Chloe Malle’s New ‘Vogue’ Role Mirrors Mom Candice Bergen’s ‘SATC’ Character



NEED TO KNOW

  • Chloe Malle’s new role at Vogue echoes her mom Candice Bergen’s iconic Sex and the City character
  • Bergen portrayed the fictional editor-in-chief of Vogue in the series
  • Vogue announced Malle as Anna Wintour’s successor on Sept. 2

Chloe Malle is following in her mom Candice Bergen‘s footsteps.

On Tuesday, Sept. 2, the former Vogue.com editor, 39, was announced as the magazine’s new head of editorial content after Anna Wintour stepped back as editor-in-chief on June 26. Industry news site Puck first reported that Wintour would be naming Malle as her successor on Sept. 1.

Malle, who is the daughter of Bergen and late French film director Louis Malle, began her tenure at Vogue in 2011 as a social editor. After five years in the role, the journalist switched to a contributing editor position at Vogue. She has served as a contributing editor since 2016 and moved up to editor for Vogue.com in 2023.

As head of editorial content, Malle will control daily operations at Vogue. The position holds personal significance for Malle, given Bergen’s memorable guest role as Enid Frick, the fictional editor-in-chief of Vogue, in seasons 4, 5 and 6 of Sex and the City. She reprised the character in season 2 of And Just Like That

Candace Bergen on ‘Sex and the City.’.

New Line/Kobal/Shutterstock 


Malle opened up to The New York Times about her promotion, including how her parents played a role in where she is today, saying she is a “proud ‘nepo baby.’ ”

“There is no question that I have 100 percent benefited from the privilege I grew up in,” she said. “It’s delusional to say otherwise. I will say, though, that it has always made me work much harder. It has been a goal for a lot of my life to prove that I’m more than Candice Bergen’s daughter, or someone who grew up in Beverly Hills.”

In Vogue‘s announcement, Malle said that Wintour, 75, would still act as her mentor.

“Fashion and media are both evolving at breakneck speed, and I am so thrilled — and awed — to be part of that,” she said. “I also feel incredibly fortunate to still have Anna just down the hall as my mentor.”

Malle also shared: “I’ve spent my career at Vogue working in roles across every platform — from print to digital, audio to video, events and social media. I love the title, I love the content we create, and I love the editors who create it. Vogue has already shaped who I am, now I’m excited at the prospect of shaping Vogue.”

Reflecting on her choice for a successor at Vogue, Wintour said she had “one chance to get it right.”

“At a moment of change both within fashion and outside it, Vogue must continue to be both the standard-bearer and the boundary-pushing leader,” the former editor-in-chief shared, per the announcement. “Chloe has proven often that she can find the balance between American Vogue’‘s long, singular history and its future on the front lines of the new.
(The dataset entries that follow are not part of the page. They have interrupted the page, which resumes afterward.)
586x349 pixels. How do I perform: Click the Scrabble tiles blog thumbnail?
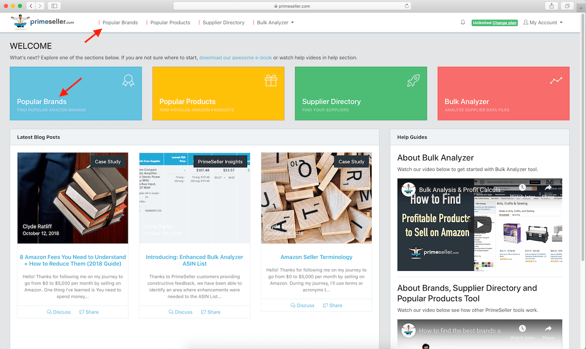point(316,198)
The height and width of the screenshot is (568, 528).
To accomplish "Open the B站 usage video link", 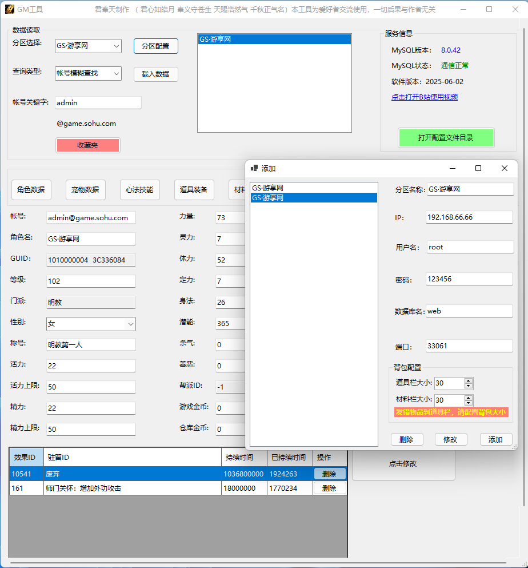I will pos(424,97).
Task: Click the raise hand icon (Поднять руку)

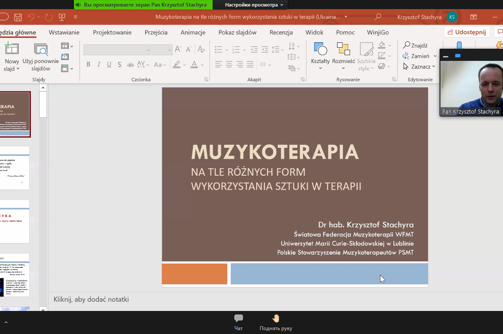Action: 276,318
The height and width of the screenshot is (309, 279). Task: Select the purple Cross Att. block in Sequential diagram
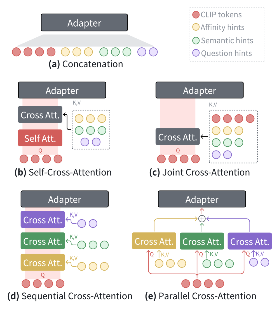pos(43,220)
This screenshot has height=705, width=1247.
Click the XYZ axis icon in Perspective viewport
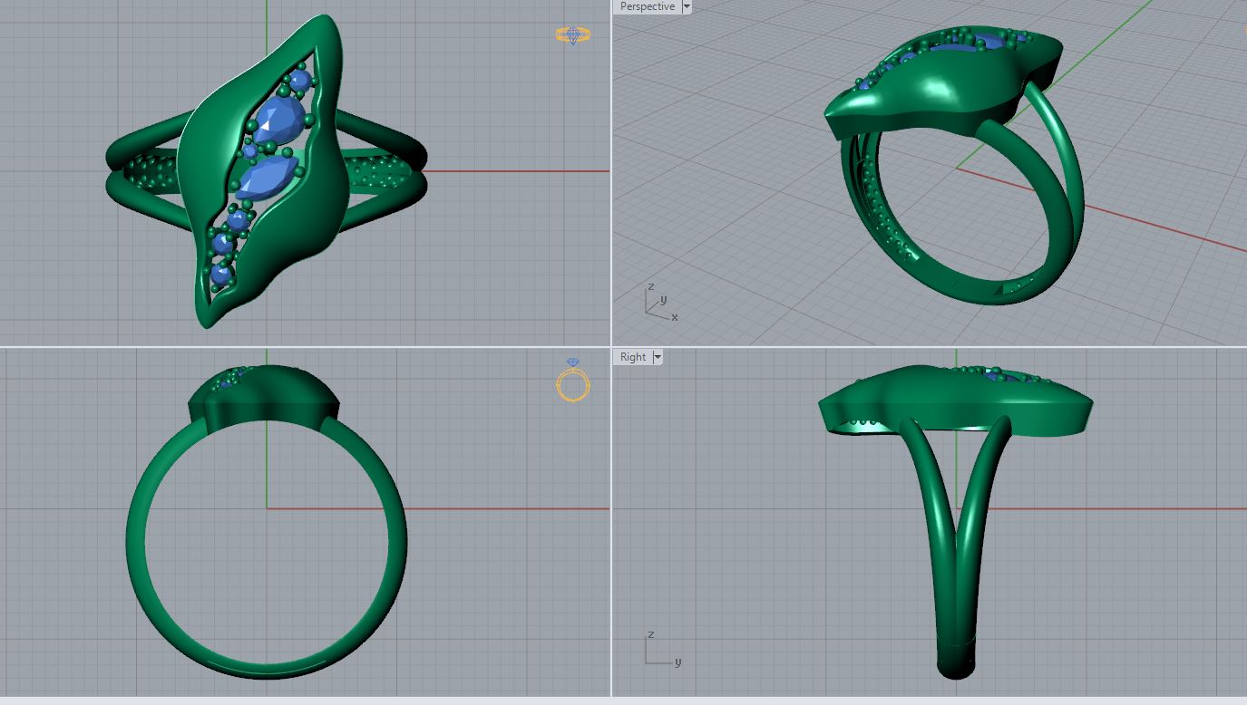coord(659,304)
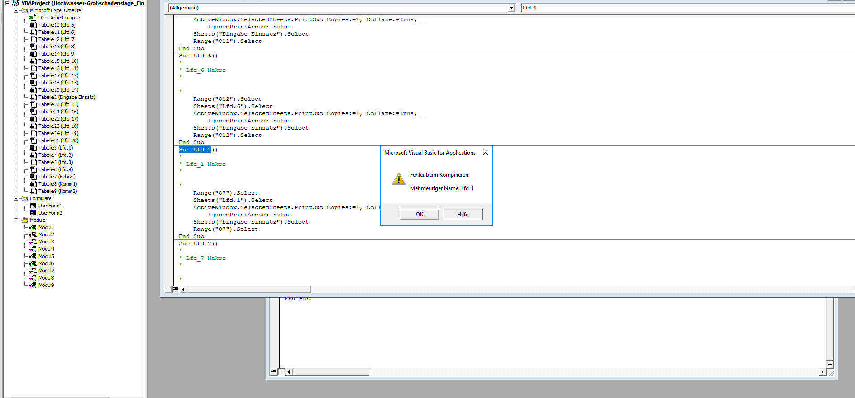Collapse the Module folder in the project tree
Viewport: 855px width, 398px height.
point(16,220)
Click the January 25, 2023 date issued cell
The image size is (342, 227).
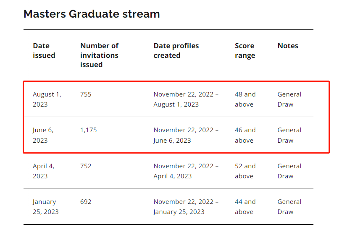point(45,206)
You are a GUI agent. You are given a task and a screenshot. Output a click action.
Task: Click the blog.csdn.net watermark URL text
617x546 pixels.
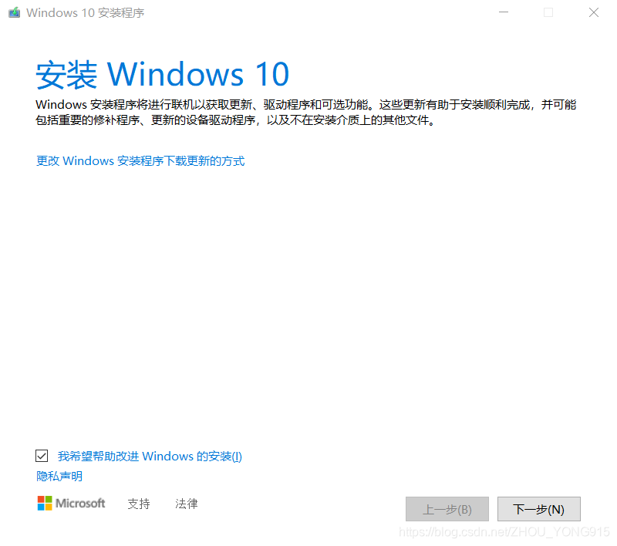tap(504, 532)
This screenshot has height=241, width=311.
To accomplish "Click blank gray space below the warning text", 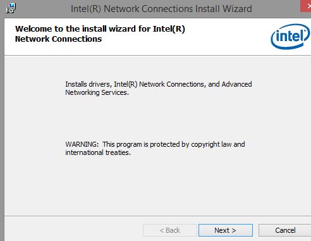I will point(158,185).
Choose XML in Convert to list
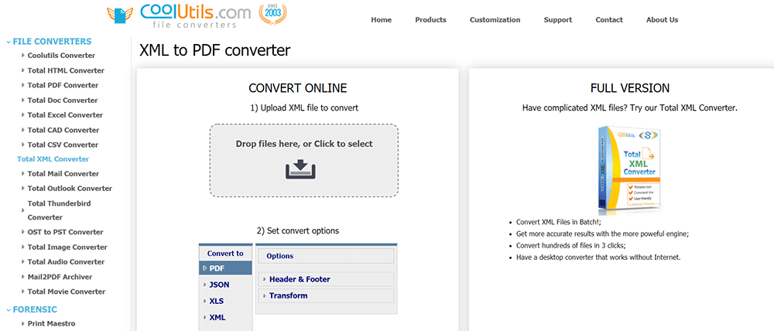This screenshot has width=774, height=331. (x=217, y=317)
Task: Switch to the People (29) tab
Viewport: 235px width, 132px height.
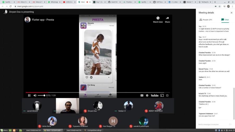Action: coord(205,20)
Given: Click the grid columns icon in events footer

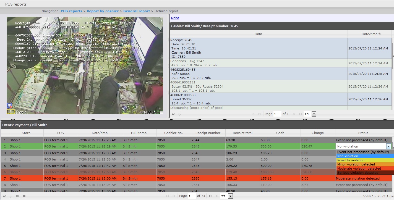Looking at the screenshot, I should 17,196.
I am so excited to continue working with her … while she leads us and our audiences where we’ve never been before.”

Chloe Malle and Candace Bergen.

Christopher Polk/NBCU Photo Bank/NBCUniversal via Getty


On June 26, Wintour revealed that she would be stepping back from her editor-in-chief role at American Vogue after holding the position for 37 years. Reporting from The Daily Front RowWWD and Business of Fashion at the time confirmed that Wintour would continue at Condé Nast as the company’s global chief content officer and global editorial director at Vogue.
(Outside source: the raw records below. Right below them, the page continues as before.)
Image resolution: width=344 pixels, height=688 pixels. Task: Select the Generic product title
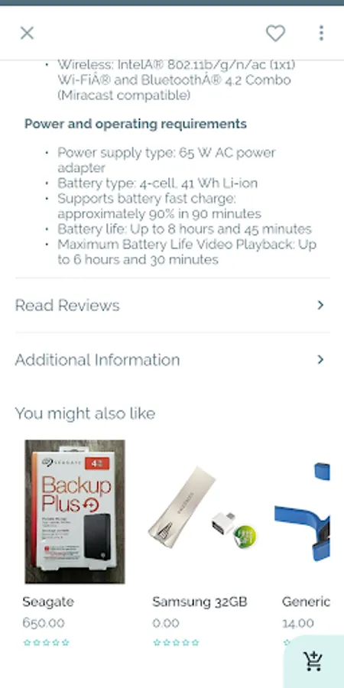(x=306, y=602)
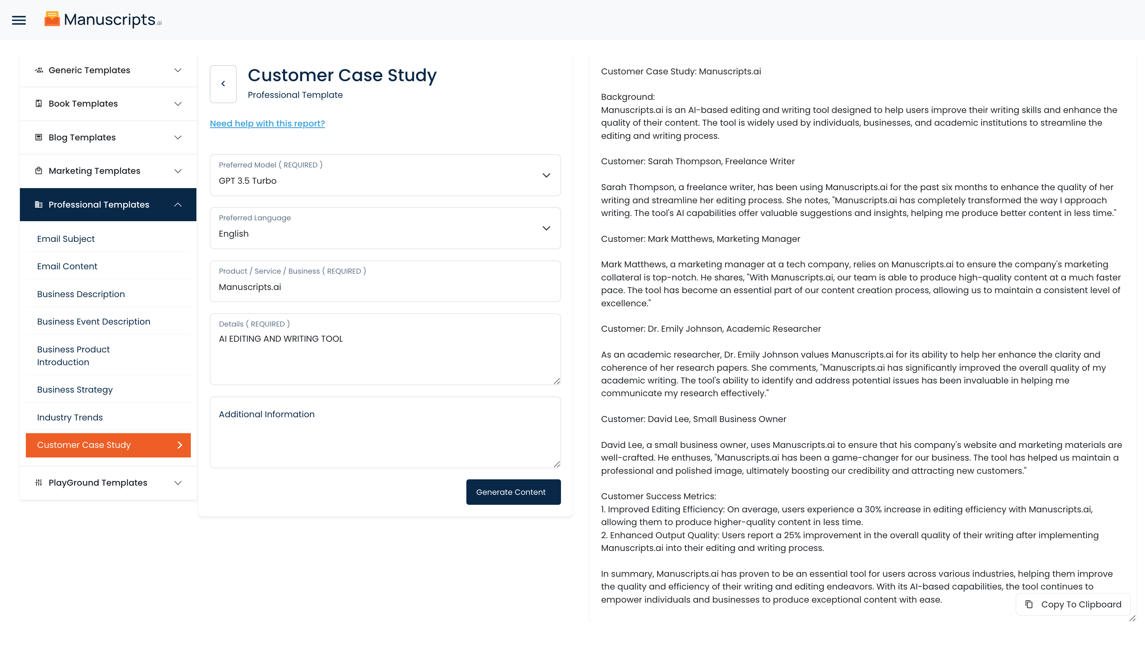Collapse the Professional Templates section

coord(178,205)
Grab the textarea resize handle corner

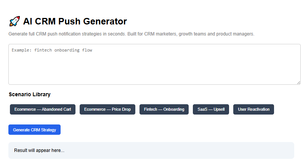point(298,82)
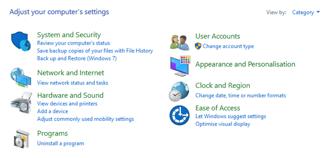Open the Ease of Access icon
332x158 pixels.
(180, 115)
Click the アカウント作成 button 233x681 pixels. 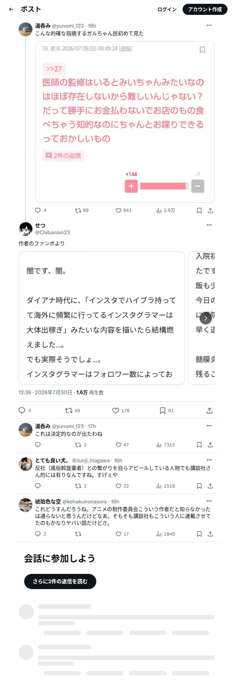(205, 9)
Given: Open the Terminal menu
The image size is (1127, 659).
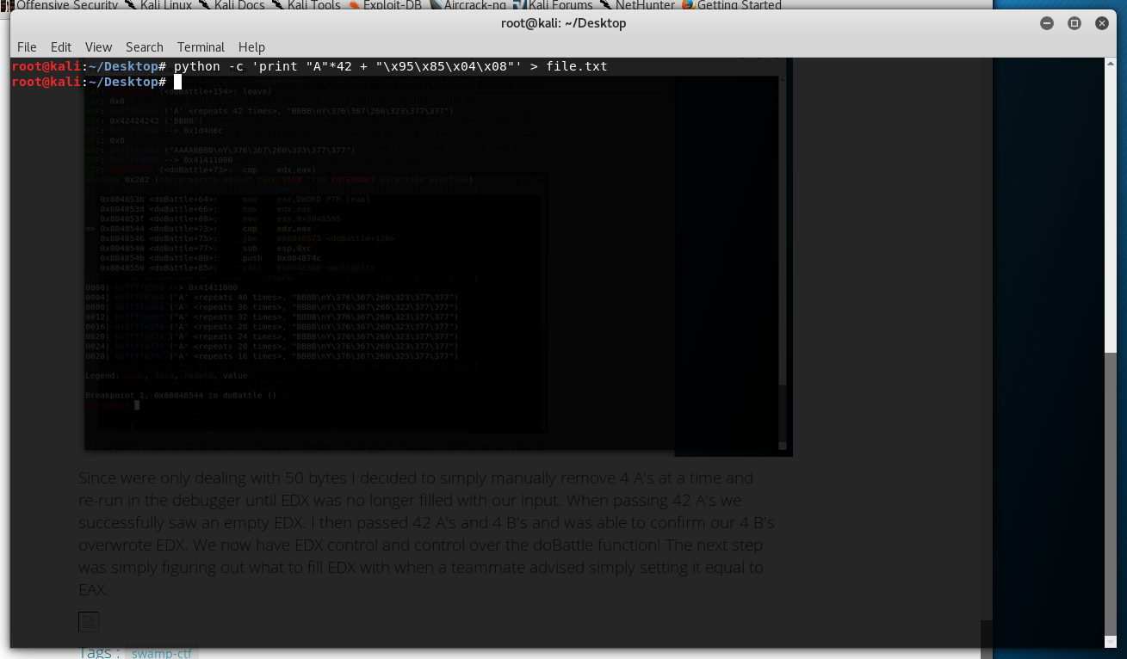Looking at the screenshot, I should click(201, 47).
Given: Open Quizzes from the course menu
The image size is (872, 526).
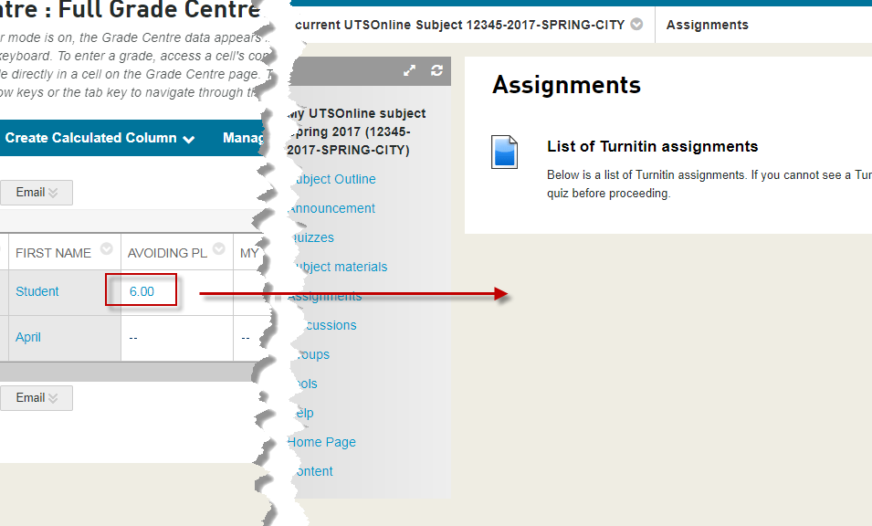Looking at the screenshot, I should 313,237.
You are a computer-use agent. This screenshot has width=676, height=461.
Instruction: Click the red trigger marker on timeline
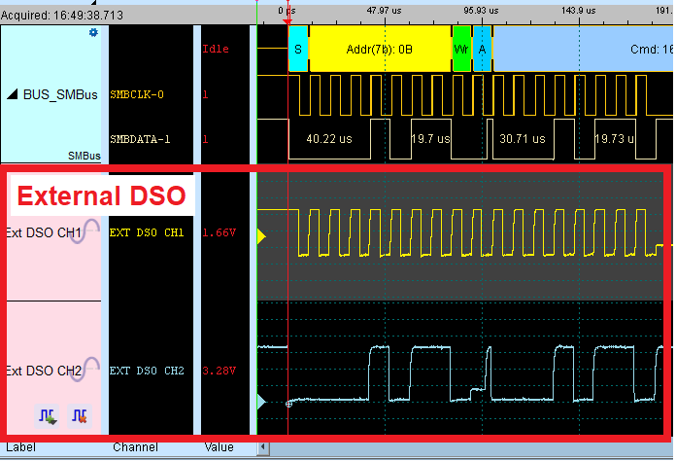click(x=287, y=18)

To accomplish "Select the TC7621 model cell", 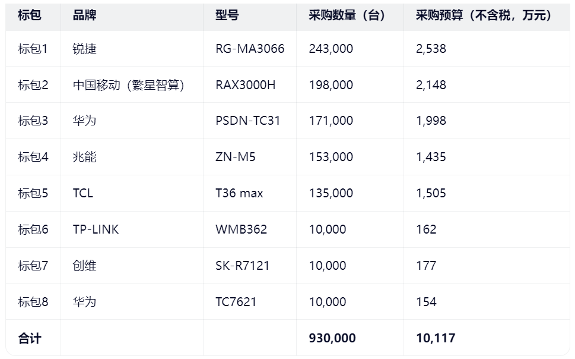I will click(236, 302).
“When I became the editor of Vogue, I was eager to prove to all who might listen that there was a new, exciting way to imagine an American fashion magazine,” Wintour told Vogue. “Now, I find that my greatest pleasure is helping the next generation of impassioned editors storm the field with their own ideas … that is exactly the kind of person we need to now look for to be HOEC for US Vogue.”